(DATASET EXCERPTS):

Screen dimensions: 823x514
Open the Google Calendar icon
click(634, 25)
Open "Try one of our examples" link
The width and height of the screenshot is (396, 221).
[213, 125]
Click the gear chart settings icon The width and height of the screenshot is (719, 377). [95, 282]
---
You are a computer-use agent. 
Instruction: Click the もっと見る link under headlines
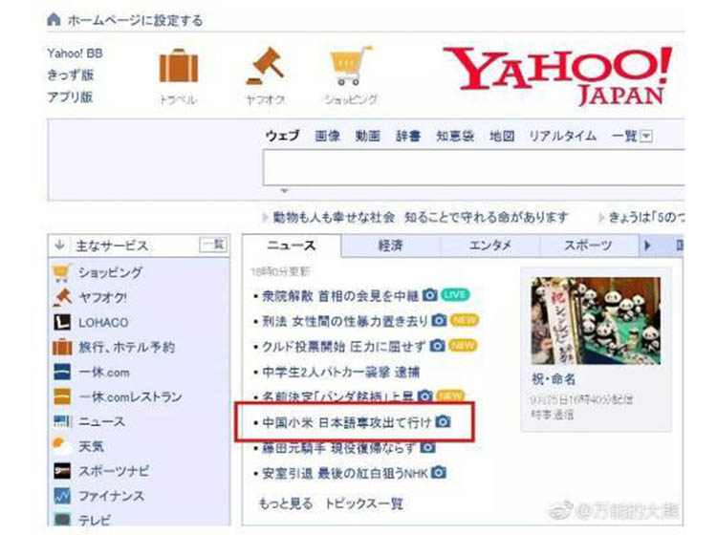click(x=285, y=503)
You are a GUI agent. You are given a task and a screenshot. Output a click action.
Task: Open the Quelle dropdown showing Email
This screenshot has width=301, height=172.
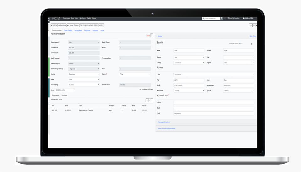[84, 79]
* * *
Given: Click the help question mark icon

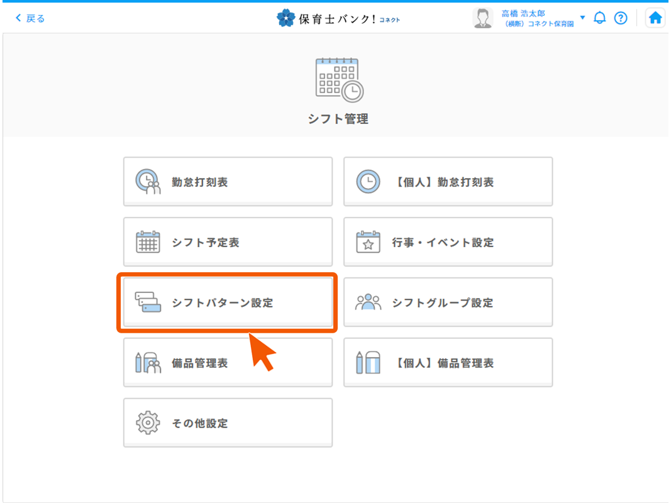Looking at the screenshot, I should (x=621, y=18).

(WORK TASK): Take the line above containing "Open the Google Calendar icon", the line containing "Click the gear", and all lines in between, and copy them exactly without anything else.

(ANSWER FOR THE TASK):
Open the Google Calendar icon
click(634, 25)
Open "Try one of our examples" link
The width and height of the screenshot is (396, 221).
[213, 125]
Click the gear chart settings icon The width and height of the screenshot is (719, 377). [95, 282]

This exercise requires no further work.